==== SOURCE TEXT

Housing

Foreclosure Activity Gets Ugly in First Half

A day after the Commerce Department said sales of new homes fell 8.4% last month from May to a seasonally adjusted annual rate of 350,000, real estate research firm RealtyTrac reported that first half foreclosures marked another sign that the housing recovery has barely materialized at all. The sector’s turnaround is well in the future.

Realtytrac’s Midyear 2012 Metropolitan Foreclosure Market Report showed that foreclosure activity in the first half of 2012 increased from the previous six months in 125 of the nation’s 212 metropolitan areas with a population of 200,000 or more.

The markets that have been most troubled since the home price peak of 2006 continue to be the most troubled. Many are areas of high unemployment, so they lack the key to improvement.

Stockton, Calif., posted the nation’s highest metro foreclosure rate: 2.66% of housing units (one in every 38) with a foreclosure filing in the first half of 2012, Realtytrac reported. That is more than three times the national average. The city filed for bankruptcy earlier this month.

The list was burdened by financially troubled cities in central California, many of which are included in the Realtytrac list of the 20 cities that suffered most from foreclosure rates in the first half. Among these were Modesto, Riverside, Vallejo-Fairfield, Visalia-Porterville, Bakersfield, Sacramento, Ventura and Fresno. It is unimaginable that so many of the most blighted cities should be concentrated in such a small section of the United States.

========
==== DATA FOR REVIEW

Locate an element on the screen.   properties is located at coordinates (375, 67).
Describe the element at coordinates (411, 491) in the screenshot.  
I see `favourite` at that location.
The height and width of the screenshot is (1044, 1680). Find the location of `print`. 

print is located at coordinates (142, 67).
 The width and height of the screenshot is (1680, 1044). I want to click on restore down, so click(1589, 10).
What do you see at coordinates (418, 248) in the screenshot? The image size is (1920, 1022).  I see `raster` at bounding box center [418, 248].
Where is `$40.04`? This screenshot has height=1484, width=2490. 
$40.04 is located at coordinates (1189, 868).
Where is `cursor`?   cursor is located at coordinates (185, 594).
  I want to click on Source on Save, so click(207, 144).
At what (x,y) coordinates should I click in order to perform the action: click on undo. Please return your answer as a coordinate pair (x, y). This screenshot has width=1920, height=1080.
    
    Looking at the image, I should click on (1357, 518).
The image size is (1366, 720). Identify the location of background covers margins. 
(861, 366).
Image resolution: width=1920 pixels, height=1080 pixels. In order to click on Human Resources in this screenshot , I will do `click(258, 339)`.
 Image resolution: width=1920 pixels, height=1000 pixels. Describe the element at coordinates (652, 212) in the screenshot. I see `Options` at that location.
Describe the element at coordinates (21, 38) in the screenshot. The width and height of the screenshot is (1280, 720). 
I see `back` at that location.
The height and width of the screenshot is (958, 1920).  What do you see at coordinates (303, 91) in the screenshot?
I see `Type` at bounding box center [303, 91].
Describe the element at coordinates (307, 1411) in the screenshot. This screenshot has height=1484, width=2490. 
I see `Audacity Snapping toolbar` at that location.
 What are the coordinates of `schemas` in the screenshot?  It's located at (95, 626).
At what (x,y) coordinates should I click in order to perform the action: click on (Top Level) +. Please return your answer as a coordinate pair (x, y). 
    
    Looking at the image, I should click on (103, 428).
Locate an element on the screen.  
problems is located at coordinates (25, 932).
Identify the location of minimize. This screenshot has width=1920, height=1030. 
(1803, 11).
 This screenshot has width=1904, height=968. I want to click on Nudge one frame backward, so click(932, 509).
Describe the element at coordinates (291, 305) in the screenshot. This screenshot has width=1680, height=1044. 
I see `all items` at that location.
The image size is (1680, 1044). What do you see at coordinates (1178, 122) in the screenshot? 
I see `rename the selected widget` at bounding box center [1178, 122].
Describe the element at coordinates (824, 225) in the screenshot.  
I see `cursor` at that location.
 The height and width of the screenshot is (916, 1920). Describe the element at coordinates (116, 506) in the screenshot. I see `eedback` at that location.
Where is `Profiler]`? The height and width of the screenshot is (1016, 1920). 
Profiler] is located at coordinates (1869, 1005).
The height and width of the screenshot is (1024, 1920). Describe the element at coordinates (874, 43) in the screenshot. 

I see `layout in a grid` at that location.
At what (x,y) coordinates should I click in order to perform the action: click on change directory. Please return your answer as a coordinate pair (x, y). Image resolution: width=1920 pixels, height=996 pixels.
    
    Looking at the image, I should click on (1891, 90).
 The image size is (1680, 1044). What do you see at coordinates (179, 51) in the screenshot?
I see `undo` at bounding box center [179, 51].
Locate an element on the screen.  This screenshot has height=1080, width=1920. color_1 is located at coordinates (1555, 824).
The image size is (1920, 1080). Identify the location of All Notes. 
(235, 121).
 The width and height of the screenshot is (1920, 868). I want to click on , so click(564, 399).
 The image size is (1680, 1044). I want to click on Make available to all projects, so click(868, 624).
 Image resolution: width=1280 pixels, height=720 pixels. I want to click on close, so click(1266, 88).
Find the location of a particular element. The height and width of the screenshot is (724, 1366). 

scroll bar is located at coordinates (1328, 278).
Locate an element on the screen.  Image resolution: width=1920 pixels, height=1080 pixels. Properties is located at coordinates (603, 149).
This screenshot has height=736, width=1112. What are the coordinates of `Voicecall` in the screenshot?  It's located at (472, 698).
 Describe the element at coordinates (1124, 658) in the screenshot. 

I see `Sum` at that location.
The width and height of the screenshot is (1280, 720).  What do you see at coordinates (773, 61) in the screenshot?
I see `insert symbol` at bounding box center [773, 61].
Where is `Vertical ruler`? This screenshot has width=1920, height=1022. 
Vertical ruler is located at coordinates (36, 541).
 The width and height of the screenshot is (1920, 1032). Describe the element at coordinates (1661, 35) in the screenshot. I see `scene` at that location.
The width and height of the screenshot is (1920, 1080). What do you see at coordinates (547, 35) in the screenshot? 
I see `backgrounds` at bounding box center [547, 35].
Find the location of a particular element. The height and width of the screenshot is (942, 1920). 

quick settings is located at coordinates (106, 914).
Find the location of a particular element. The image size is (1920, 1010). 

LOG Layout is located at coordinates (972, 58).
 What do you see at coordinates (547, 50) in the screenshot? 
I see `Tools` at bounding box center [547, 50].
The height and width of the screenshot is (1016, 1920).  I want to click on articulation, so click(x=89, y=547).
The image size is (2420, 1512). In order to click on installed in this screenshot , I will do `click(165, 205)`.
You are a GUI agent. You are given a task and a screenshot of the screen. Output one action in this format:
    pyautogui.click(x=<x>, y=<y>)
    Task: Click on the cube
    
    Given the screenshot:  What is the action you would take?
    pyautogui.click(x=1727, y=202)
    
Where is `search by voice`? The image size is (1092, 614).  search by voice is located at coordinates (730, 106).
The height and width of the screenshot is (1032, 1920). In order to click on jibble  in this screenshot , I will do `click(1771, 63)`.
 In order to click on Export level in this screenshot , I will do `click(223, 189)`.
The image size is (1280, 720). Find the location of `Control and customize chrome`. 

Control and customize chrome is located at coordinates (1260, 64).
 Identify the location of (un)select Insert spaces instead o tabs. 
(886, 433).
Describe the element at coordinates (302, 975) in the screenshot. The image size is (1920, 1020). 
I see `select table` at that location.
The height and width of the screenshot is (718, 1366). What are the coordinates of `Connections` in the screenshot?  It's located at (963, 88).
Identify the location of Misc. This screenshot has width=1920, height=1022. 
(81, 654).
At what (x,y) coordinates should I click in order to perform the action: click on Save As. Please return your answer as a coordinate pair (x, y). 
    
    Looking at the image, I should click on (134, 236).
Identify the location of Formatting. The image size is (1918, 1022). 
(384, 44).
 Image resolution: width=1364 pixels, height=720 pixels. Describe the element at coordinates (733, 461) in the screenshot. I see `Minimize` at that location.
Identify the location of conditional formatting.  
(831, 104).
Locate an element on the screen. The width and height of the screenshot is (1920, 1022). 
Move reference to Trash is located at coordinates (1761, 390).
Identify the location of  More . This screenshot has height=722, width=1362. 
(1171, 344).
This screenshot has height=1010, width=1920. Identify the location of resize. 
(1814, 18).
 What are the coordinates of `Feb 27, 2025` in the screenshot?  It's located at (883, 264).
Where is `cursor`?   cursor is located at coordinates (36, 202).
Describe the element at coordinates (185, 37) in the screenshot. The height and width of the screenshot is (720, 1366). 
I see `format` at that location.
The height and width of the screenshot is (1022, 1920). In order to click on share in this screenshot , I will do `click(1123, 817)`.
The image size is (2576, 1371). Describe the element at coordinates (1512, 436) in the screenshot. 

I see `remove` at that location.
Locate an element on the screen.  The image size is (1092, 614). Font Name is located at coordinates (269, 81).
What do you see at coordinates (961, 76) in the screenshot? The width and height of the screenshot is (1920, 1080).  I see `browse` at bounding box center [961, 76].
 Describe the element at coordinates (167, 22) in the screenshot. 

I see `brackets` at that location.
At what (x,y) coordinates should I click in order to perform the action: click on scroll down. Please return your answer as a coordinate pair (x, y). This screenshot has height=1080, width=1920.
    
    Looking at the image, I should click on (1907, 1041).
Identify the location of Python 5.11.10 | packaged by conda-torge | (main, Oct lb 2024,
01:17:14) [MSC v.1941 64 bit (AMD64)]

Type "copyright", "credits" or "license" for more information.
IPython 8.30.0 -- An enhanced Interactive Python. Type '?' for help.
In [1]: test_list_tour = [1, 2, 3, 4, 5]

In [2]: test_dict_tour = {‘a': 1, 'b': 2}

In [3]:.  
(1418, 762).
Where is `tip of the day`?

========

#### WORK TASK:
Reproduce the part of the foreclosure report text from "Foreclosure Activity Gets" up to and including "key to improvement." without any change.

#### PROBLEM SOLUTION:
Foreclosure Activity Gets Ugly in First Half

A day after the Commerce Department said sales of new homes fell 8.4% last month from May to a seasonally adjusted annual rate of 350,000, real estate research firm RealtyTrac reported that first half foreclosures marked another sign that the housing recovery has barely materialized at all. The sector’s turnaround is well in the future.

Realtytrac’s Midyear 2012 Metropolitan Foreclosure Market Report showed that foreclosure activity in the first half of 2012 increased from the previous six months in 125 of the nation’s 212 metropolitan areas with a population of 200,000 or more.

The markets that have been most troubled since the home price peak of 2006 continue to be the most troubled. Many are areas of high unemployment, so they lack the key to improvement.